§ Aim of the task
Produce an exact transcript of all the records.

··· Recorded information

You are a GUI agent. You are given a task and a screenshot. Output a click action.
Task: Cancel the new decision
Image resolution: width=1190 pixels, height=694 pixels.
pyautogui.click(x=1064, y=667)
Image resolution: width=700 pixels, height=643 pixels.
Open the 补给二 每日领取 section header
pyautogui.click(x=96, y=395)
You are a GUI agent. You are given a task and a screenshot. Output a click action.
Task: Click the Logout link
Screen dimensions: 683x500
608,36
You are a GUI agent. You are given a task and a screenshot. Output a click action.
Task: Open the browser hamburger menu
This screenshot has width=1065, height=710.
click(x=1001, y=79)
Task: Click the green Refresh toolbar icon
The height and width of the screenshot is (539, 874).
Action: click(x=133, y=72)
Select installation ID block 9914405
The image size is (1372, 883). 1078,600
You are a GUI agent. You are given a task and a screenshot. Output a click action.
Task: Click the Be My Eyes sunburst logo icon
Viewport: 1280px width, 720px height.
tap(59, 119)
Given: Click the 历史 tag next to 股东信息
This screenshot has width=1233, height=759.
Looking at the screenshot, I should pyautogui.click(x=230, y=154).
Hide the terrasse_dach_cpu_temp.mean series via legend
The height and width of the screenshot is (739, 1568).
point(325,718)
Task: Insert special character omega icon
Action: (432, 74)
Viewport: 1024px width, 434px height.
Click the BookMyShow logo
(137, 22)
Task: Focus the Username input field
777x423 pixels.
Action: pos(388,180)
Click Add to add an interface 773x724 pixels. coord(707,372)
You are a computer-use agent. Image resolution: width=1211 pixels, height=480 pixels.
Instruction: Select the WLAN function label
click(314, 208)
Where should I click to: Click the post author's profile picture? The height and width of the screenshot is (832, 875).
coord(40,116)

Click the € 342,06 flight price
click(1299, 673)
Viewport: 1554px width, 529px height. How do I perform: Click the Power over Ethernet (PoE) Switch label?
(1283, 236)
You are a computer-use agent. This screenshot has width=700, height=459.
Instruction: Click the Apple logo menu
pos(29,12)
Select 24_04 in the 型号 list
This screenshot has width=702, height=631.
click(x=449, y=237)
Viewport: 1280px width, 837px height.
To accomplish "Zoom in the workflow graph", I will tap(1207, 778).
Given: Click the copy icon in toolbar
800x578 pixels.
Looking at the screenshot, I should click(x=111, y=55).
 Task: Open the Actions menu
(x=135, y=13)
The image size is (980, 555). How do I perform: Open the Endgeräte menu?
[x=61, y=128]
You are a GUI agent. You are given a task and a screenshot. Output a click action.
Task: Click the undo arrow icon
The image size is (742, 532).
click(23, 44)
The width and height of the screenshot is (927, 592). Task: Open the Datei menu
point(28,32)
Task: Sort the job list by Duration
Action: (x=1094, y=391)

······

§ Task response
You are a GUI agent. You are given a task and a screenshot. Output a click action.
Task: Cancel the new decision
Image resolution: width=1190 pixels, height=694 pixels.
pyautogui.click(x=1064, y=667)
Image resolution: width=700 pixels, height=643 pixels.
Open the 补给二 每日领取 section header
pyautogui.click(x=96, y=395)
You are a GUI agent. You are given a task and a screenshot. Output a click action.
Task: Click the Logout link
Screen dimensions: 683x500
608,36
You are a GUI agent. You are given a task and a screenshot. Output a click action.
Task: Open the browser hamburger menu
This screenshot has width=1065, height=710.
click(x=1001, y=79)
Task: Click the green Refresh toolbar icon
The height and width of the screenshot is (539, 874).
Action: click(x=133, y=72)
Select installation ID block 9914405
The image size is (1372, 883). 1078,600
You are a GUI agent. You are given a task and a screenshot. Output a click action.
Task: Click the Be My Eyes sunburst logo icon
Viewport: 1280px width, 720px height.
tap(59, 119)
Given: Click the 历史 tag next to 股东信息
This screenshot has width=1233, height=759.
Looking at the screenshot, I should pyautogui.click(x=230, y=154).
Hide the terrasse_dach_cpu_temp.mean series via legend
The height and width of the screenshot is (739, 1568).
point(325,718)
Task: Insert special character omega icon
Action: (432, 74)
Viewport: 1024px width, 434px height.
Click the BookMyShow logo
(137, 22)
Task: Focus the Username input field
777x423 pixels.
Action: pos(388,180)
Click Add to add an interface 773x724 pixels. coord(707,372)
You are a computer-use agent. Image resolution: width=1211 pixels, height=480 pixels.
Instruction: Select the WLAN function label
click(314, 208)
Where should I click to: Click the post author's profile picture? The height and width of the screenshot is (832, 875).
coord(40,116)

Click the € 342,06 flight price
click(1299, 673)
Viewport: 1554px width, 529px height. How do I perform: Click the Power over Ethernet (PoE) Switch label?
(1283, 236)
You are a computer-use agent. This screenshot has width=700, height=459.
Instruction: Click the Apple logo menu
pos(29,12)
Select 24_04 in the 型号 list
This screenshot has width=702, height=631.
click(x=449, y=237)
Viewport: 1280px width, 837px height.
To accomplish "Zoom in the workflow graph", I will tap(1207, 778).
Given: Click the copy icon in toolbar
800x578 pixels.
Looking at the screenshot, I should click(x=111, y=55).
 Task: Open the Actions menu
(x=135, y=13)
The image size is (980, 555). How do I perform: Open the Endgeräte menu?
[x=61, y=128]
You are a GUI agent. You are given a task and a screenshot. Output a click action.
Task: Click the undo arrow icon
The image size is (742, 532).
click(23, 44)
The width and height of the screenshot is (927, 592). Task: Open the Datei menu
point(28,32)
Task: Sort the job list by Duration
Action: (x=1094, y=391)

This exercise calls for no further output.